Before touching architecture, let's be precise about what we're building.

Functional requirements:

1-on-1 messaging between users
Group messaging (up to 500 members per group)
Message delivery receipts (sent, delivered, read)
Online/offline presence indicators
Message history persistence
Media sharing (images, files) — basic support

Non-functional requirements:

Low latency — messages should feel real-time (under 100ms end-to-end)
High availability — 99.99% uptime, chat can't go down
At-least-once delivery — no message ever silently lost
Eventual consistency — slight delay in delivery receipts is acceptable
Scale — 50 million daily active users, 100 messages per user per day = 5 billion messages per day

Let's use these constraints to drive every architectural decision.

The Naive Approach (And Why It Fails)

The obvious first attempt:

User A → HTTP POST /messages → Server → Database → Poll for new messages → User B

User B polls every few seconds asking "any new messages?" This works for email. It's catastrophic for chat.

At 50M users polling every 3 seconds:

16.6 million requests per second — just for polling
Most responses are empty — wasted compute
Minimum latency is your polling interval — 3 seconds feels broken for chat

You need persistent connections. Enter WebSockets.

Part 1: WebSockets — The Foundation of Real-Time Messaging

How WebSockets Work

HTTP is request-response — the client always initiates. WebSockets upgrade an HTTP connection to a persistent, bidirectional channel. Once established, either side can send data at any time.

Client                          Server
  │                               │
  │── HTTP GET /chat ──────────►  │
  │   Upgrade: websocket          │
  │◄─ 101 Switching Protocols ──  │
  │                               │
  │  ◄──── persistent connection ────►  │
  │                               │
  │◄── {"type":"message",...} ──  │  (server pushes)
  │── {"type":"ack",...} ────────►│  (client responds)

The connection lifecycle:

# FastAPI WebSocket endpoint
from fastapi import FastAPI, WebSocket, WebSocketDisconnect
from typing import Dict
import json

app = FastAPI()

class ConnectionManager:
    def __init__(self):
        # user_id → WebSocket connection
        self.active_connections: Dict[str, WebSocket] = {}

    async def connect(self, user_id: str, websocket: WebSocket):
        await websocket.accept()
        self.active_connections[user_id] = websocket
        await self.update_presence(user_id, online=True)

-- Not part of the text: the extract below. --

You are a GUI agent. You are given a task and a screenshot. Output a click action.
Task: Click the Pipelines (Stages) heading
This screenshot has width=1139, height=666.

    async def disconnect(self, user_id: str):
        self.active_connections.pop(user_id, None)
        await self.update_presence(user_id, online=False)

    async def send_to_user(self, user_id: str, message: dict) -> bool:
        websocket = self.active_connections.get(user_id)
        if websocket:
            await websocket.send_json(message)
            return True
        return False  # User offline — message needs queuing

    async def update_presence(self, user_id: str, online: bool):
        # Publish to Redis pub/sub so other servers know
        await redis.publish(
            f"presence:{user_id}",
            json.dumps({"user_id": user_id, "online": online})
        )

manager = ConnectionManager()

@app.websocket("/ws/{user_id}")
async def websocket_endpoint(websocket: WebSocket, user_id: str):
    await manager.connect(user_id, websocket)
    try:
        while True:
            data = await websocket.receive_json()
            await handle_message(user_id, data)
    except WebSocketDisconnect:
        await manager.disconnect(user_id)

The Problem With WebSockets at Scale

A single server can maintain roughly 65,000 concurrent WebSocket connections (limited by OS file descriptors). At 50M DAU with 20% concurrently online, that's 10M concurrent connections — requiring 153+ chat servers just to hold connections.

This creates the core architectural challenge: User A's connection is on Server 1. User B's connection is on Server 7. How does a message from A reach B?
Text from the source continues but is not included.